## TASK DIRECTIONS:
Retype all of the lines below with no changes.
DATASET RECORDS: Begin
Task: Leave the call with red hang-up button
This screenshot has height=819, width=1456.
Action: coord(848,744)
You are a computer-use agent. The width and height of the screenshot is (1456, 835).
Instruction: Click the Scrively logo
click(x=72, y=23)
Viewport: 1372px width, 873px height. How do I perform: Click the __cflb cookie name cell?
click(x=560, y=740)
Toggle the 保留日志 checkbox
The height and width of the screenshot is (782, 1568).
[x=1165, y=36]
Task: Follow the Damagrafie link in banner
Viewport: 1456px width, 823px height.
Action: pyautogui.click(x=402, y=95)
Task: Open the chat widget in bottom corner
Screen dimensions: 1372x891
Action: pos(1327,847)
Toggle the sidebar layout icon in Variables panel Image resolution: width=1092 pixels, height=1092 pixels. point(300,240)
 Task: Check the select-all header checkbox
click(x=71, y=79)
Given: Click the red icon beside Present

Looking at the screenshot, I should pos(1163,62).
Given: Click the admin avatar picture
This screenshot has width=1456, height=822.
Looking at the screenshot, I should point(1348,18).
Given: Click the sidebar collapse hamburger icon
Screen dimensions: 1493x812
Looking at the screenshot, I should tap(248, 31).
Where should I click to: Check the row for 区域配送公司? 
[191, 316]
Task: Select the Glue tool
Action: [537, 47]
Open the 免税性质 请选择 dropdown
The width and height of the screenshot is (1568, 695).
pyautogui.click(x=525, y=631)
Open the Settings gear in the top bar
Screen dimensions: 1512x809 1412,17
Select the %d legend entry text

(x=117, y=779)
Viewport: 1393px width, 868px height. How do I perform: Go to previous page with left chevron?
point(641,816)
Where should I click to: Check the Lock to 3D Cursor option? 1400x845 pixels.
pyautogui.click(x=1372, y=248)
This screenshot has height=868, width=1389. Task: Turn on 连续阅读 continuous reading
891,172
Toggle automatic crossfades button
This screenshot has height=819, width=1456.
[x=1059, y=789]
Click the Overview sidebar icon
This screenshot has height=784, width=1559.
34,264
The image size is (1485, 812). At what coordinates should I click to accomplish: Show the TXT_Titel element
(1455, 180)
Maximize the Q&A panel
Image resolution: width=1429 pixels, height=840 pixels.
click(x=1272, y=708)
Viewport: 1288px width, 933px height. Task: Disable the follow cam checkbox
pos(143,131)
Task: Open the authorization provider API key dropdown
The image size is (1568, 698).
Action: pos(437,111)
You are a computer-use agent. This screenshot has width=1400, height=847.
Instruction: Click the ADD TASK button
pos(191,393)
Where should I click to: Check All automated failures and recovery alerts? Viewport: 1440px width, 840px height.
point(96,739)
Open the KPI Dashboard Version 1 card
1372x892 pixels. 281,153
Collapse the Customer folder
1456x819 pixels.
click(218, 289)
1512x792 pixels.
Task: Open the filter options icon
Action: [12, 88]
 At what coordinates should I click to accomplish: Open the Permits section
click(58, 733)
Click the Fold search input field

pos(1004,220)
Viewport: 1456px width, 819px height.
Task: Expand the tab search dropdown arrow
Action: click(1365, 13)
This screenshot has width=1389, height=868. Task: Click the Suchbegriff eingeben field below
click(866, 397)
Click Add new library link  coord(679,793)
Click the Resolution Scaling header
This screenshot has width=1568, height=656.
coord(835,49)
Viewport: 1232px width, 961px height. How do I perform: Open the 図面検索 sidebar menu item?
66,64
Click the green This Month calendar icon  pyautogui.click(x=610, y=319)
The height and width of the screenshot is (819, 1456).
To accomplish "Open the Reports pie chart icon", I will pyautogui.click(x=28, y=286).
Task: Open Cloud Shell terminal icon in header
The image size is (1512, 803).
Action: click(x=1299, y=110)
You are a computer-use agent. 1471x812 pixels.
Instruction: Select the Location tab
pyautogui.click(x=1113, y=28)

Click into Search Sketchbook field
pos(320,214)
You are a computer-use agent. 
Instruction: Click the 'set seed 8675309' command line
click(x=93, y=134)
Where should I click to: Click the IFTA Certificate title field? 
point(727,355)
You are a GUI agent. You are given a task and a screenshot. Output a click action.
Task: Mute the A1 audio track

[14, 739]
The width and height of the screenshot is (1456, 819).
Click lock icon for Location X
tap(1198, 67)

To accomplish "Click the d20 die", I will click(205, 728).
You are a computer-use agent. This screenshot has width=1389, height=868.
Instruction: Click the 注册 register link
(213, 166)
DATASET RECORDS: End
## ANSWER FOR THIS EXERCISE:
Task: Leave the call with red hang-up button
This screenshot has height=819, width=1456.
Action: coord(848,744)
You are a computer-use agent. The width and height of the screenshot is (1456, 835).
Instruction: Click the Scrively logo
click(x=72, y=23)
Viewport: 1372px width, 873px height. How do I perform: Click the __cflb cookie name cell?
click(x=560, y=740)
Toggle the 保留日志 checkbox
The height and width of the screenshot is (782, 1568).
[x=1165, y=36]
Task: Follow the Damagrafie link in banner
Viewport: 1456px width, 823px height.
Action: pyautogui.click(x=402, y=95)
Task: Open the chat widget in bottom corner
Screen dimensions: 1372x891
Action: pos(1327,847)
Toggle the sidebar layout icon in Variables panel Image resolution: width=1092 pixels, height=1092 pixels. point(300,240)
 Task: Check the select-all header checkbox
click(x=71, y=79)
Given: Click the red icon beside Present

Looking at the screenshot, I should pos(1163,62).
Given: Click the admin avatar picture
This screenshot has width=1456, height=822.
Looking at the screenshot, I should point(1348,18).
Given: Click the sidebar collapse hamburger icon
Screen dimensions: 1493x812
Looking at the screenshot, I should tap(248, 31).
Where should I click to: Check the row for 区域配送公司? 
[191, 316]
Task: Select the Glue tool
Action: [537, 47]
Open the 免税性质 请选择 dropdown
The width and height of the screenshot is (1568, 695).
pyautogui.click(x=525, y=631)
Open the Settings gear in the top bar
Screen dimensions: 1512x809 1412,17
Select the %d legend entry text

(x=117, y=779)
Viewport: 1393px width, 868px height. How do I perform: Go to previous page with left chevron?
point(641,816)
Where should I click to: Check the Lock to 3D Cursor option? 1400x845 pixels.
pyautogui.click(x=1372, y=248)
This screenshot has height=868, width=1389. Task: Turn on 连续阅读 continuous reading
891,172
Toggle automatic crossfades button
This screenshot has height=819, width=1456.
[x=1059, y=789]
Click the Overview sidebar icon
This screenshot has height=784, width=1559.
34,264
The image size is (1485, 812). At what coordinates should I click to accomplish: Show the TXT_Titel element
(1455, 180)
Maximize the Q&A panel
Image resolution: width=1429 pixels, height=840 pixels.
click(x=1272, y=708)
Viewport: 1288px width, 933px height. Task: Disable the follow cam checkbox
pos(143,131)
Task: Open the authorization provider API key dropdown
The image size is (1568, 698).
Action: pos(437,111)
You are a computer-use agent. This screenshot has width=1400, height=847.
Instruction: Click the ADD TASK button
pos(191,393)
Where should I click to: Check All automated failures and recovery alerts? Viewport: 1440px width, 840px height.
point(96,739)
Open the KPI Dashboard Version 1 card
1372x892 pixels. 281,153
Collapse the Customer folder
1456x819 pixels.
click(218, 289)
1512x792 pixels.
Task: Open the filter options icon
Action: [12, 88]
 At what coordinates should I click to accomplish: Open the Permits section
click(58, 733)
Click the Fold search input field

pos(1004,220)
Viewport: 1456px width, 819px height.
Task: Expand the tab search dropdown arrow
Action: click(1365, 13)
This screenshot has width=1389, height=868. Task: Click the Suchbegriff eingeben field below
click(866, 397)
Click Add new library link  coord(679,793)
Click the Resolution Scaling header
This screenshot has width=1568, height=656.
coord(835,49)
Viewport: 1232px width, 961px height. How do I perform: Open the 図面検索 sidebar menu item?
66,64
Click the green This Month calendar icon  pyautogui.click(x=610, y=319)
The height and width of the screenshot is (819, 1456).
To accomplish "Open the Reports pie chart icon", I will pyautogui.click(x=28, y=286).
Task: Open Cloud Shell terminal icon in header
The image size is (1512, 803).
Action: click(x=1299, y=110)
You are a computer-use agent. 1471x812 pixels.
Instruction: Select the Location tab
pyautogui.click(x=1113, y=28)

Click into Search Sketchbook field
pos(320,214)
You are a computer-use agent. 
Instruction: Click the 'set seed 8675309' command line
click(x=93, y=134)
Where should I click to: Click the IFTA Certificate title field? 
point(727,355)
You are a GUI agent. You are given a task and a screenshot. Output a click action.
Task: Mute the A1 audio track

[14, 739]
The width and height of the screenshot is (1456, 819).
Click lock icon for Location X
tap(1198, 67)

To accomplish "Click the d20 die", I will click(205, 728).
You are a computer-use agent. This screenshot has width=1389, height=868.
Instruction: Click the 注册 register link
(213, 166)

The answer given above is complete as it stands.